### Text shown

He spent more time in hot water than a Jacuzzi salesman. Counts got burned three times: on regulating the waters of the Edwards Aquifer, on a major review of insurance laws, and on extending the life of the Department of Public Safety. He walked straight into an ambush on the DPS bill, which went down to a temporary defeat after the best response Counts could offer to critics was “I remember our arguments very well, and, ah, I don’t disagree with them.”
The aquifer bill was a fiasco of epic proportions. As chairman of the Natural Resources Committee, Counts was supposed to bring rural and urban competitors for the Edwards together. Instead, he sided totally with the farmers, which would not have been surprising, given his rural roots, except that a federal judge was threatening to take over the aquifer if the Legislature didn’t come up with a plan. Counts’s first proposal was about as feasible as a perpetual-motion machine: Put a cap or a valve on the biggest springs to keep the aquifer from emptying. His second idea was to let the farmers continue pumping all the water they wanted, while San Antonio paid for new reservoirs. By mid-March, he was declaring that an agreement was hopeless. Eventually he suffered the ignominy of seeing the defrocked chairman he had replaced take over the bill and pass it.
His performance on the insurance bill was, impossible as it might seem, even worse. As the bill’s sponsor, Counts publicly requested that all amendments be submitted not to him but to an insurance industry lobbyist. His failure to act as a gatekeeper on his own bill set off a feeding frenzy of pro-industry amendments in committee. Ann Richards denounced the bill as trash, and he reneged on commitments to insurance lobbyists, even on issues in which the facts were on their side. Poor David Counts. He exerted no more control over his destiny this session than a Ping-Pong ball does over the paddles that knock it to and fro.

######
### Data shown

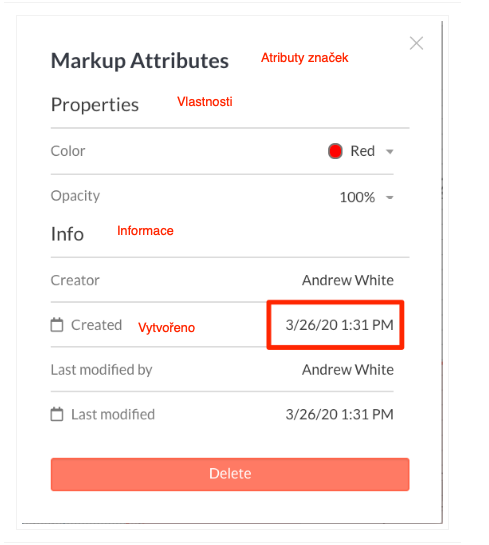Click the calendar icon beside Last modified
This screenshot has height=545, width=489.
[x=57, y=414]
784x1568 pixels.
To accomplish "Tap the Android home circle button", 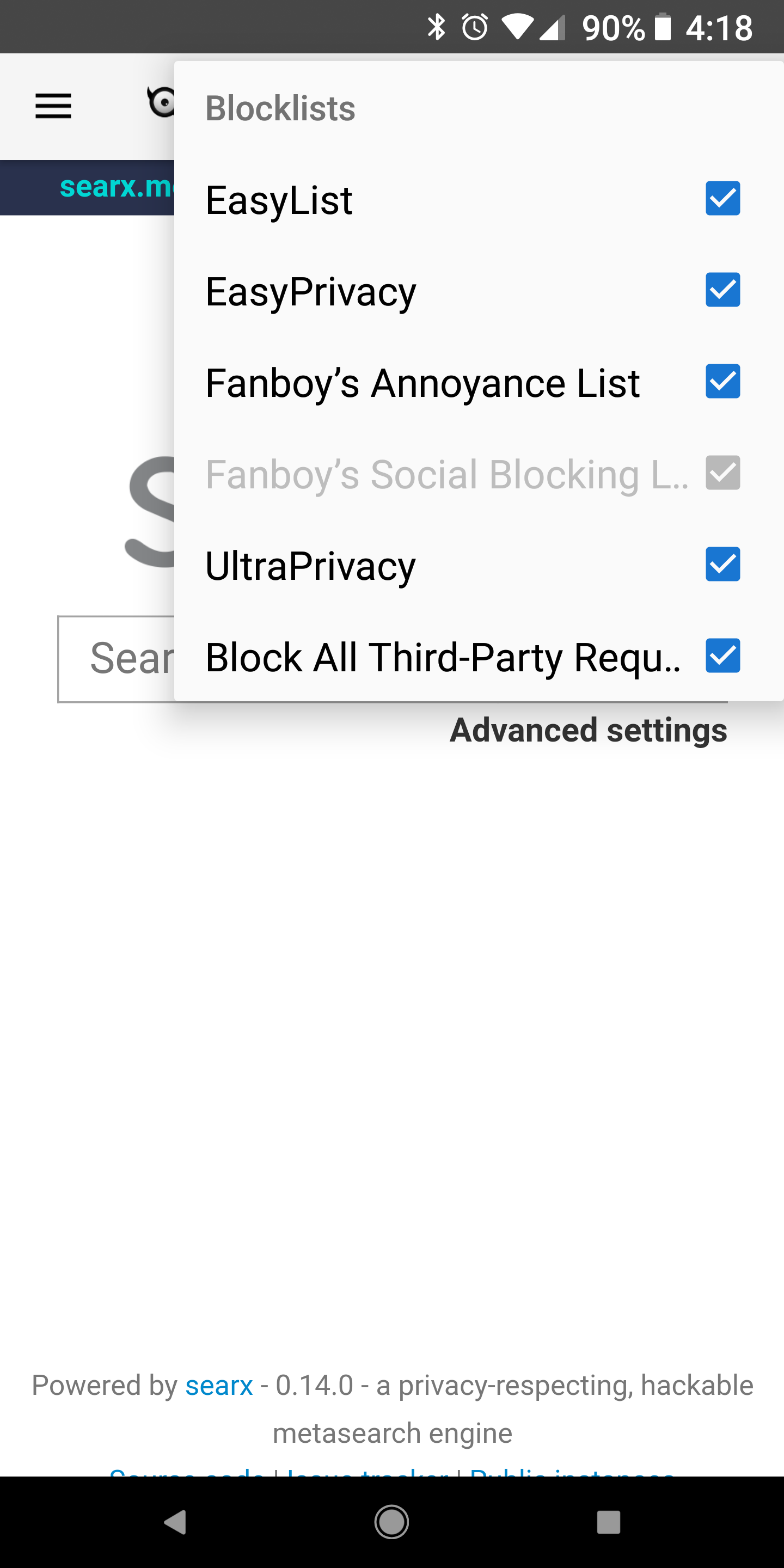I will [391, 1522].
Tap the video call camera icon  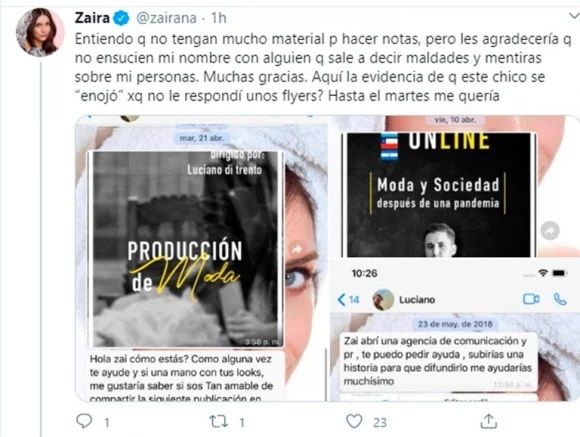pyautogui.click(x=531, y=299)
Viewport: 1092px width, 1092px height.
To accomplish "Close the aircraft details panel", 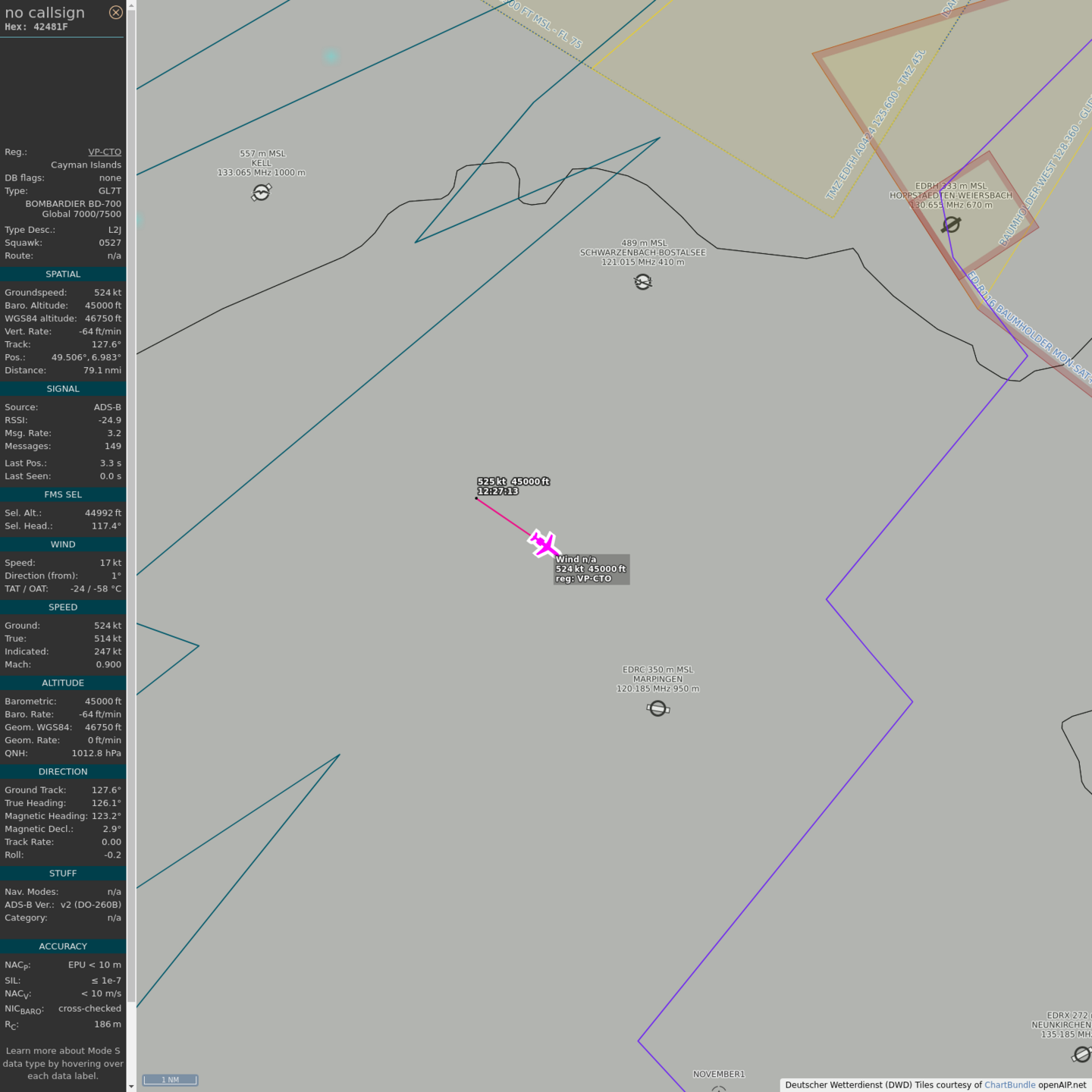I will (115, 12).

######
### Data shown

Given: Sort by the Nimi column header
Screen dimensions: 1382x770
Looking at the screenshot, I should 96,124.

######

→ **Written instruction A**: From the passage about David Counts's legislative session, extract the stretch from "His performance on" through "to and fro.", copying it word for word.
→ **Written instruction B**: Extend the passage about David Counts's legislative session, starting right after its final sentence.

→ **Final answer A**:
His performance on the insurance bill was, impossible as it might seem, even worse. As the bill’s sponsor, Counts publicly requested that all amendments be submitted not to him but to an insurance industry lobbyist. His failure to act as a gatekeeper on his own bill set off a feeding frenzy of pro-industry amendments in committee. Ann Richards denounced the bill as trash, and he reneged on commitments to insurance lobbyists, even on issues in which the facts were on their side. Poor David Counts. He exerted no more control over his destiny this session than a Ping-Pong ball does over the paddles that knock it to and fro.

→ **Final answer B**:
Betty Denton
Broken Record
Democrat, Waco, 46. So many years, so little to show for it. In her ninth term in office, she finally compiled a record. Unfortunately, it was a criminal record. In the first week of the session she was indicted for tampering with government records and perjury. The charge (which she denies) is that she falsified campaign reports to show that she had raised more money than was actually the case, presumably to scare her opponents. The idea that this sort of activity should be subject to criminal prosecution is a little silly, and Denton would have had the wholehearted sympathy of her colleagues had she gone about her business with dignity. But she wasn’t up to it.
Instead, Denton used her position on the House budget writing committee to seek vengeance upon the state-funded Travis County prosecutorial team that had indicted her (and, earlier, her husband, for an unrelated offense). Ignoring stern advice from the committee chairman, she offered a series of punitive amendments against the prosecutors that would have micromanaged what is essentially an arm of county government.
Her efforts in floor debate were equally futile. She is for all the right-sounding issues—education, the environment, consumers—but whenever she tries to do something about them, her reputation precedes her. She tried to amend the school-finance bill and got waxed, 138-9. She tried to keep out-of-state radioactive waste from being stored in Texas and got 14 votes. She tried to stop utility companies from passing on the cost of their charitable contributions to ratepayers and got 13 votes. She did succeed in holding up a bill extending the life of the Department of Public Safety—but only briefly.
As the session wound down, there was Denton, standing before the House again, on an inexplicable tirade against a court reporters’ bill. “I don’t know why somebody continues to do that in spite of all the evidence to the contrary,” the bill’s sponsor said wearily. “Vote aye, and let’s go home.” If only she would stay there.
Al Edwards
More Money
Democrat, Houston, 56. A habitual bottom feeder; the only suspense is whether his malefactions will surface to become public knowledge. (The last sighting came in 1989, when Edwards made the Ten Worst list for such shenanigans as sponsoring a bill to amputate the fingers of convicted drug dealers.) It’s hard to catch a fellow when the highlight of his legislative program is a resolution inviting Bill Clinton to speak in the House chamber, but Edwards hooked himself with his heavy-handed fundraising tactics as chairman of the Legislative Black Caucus.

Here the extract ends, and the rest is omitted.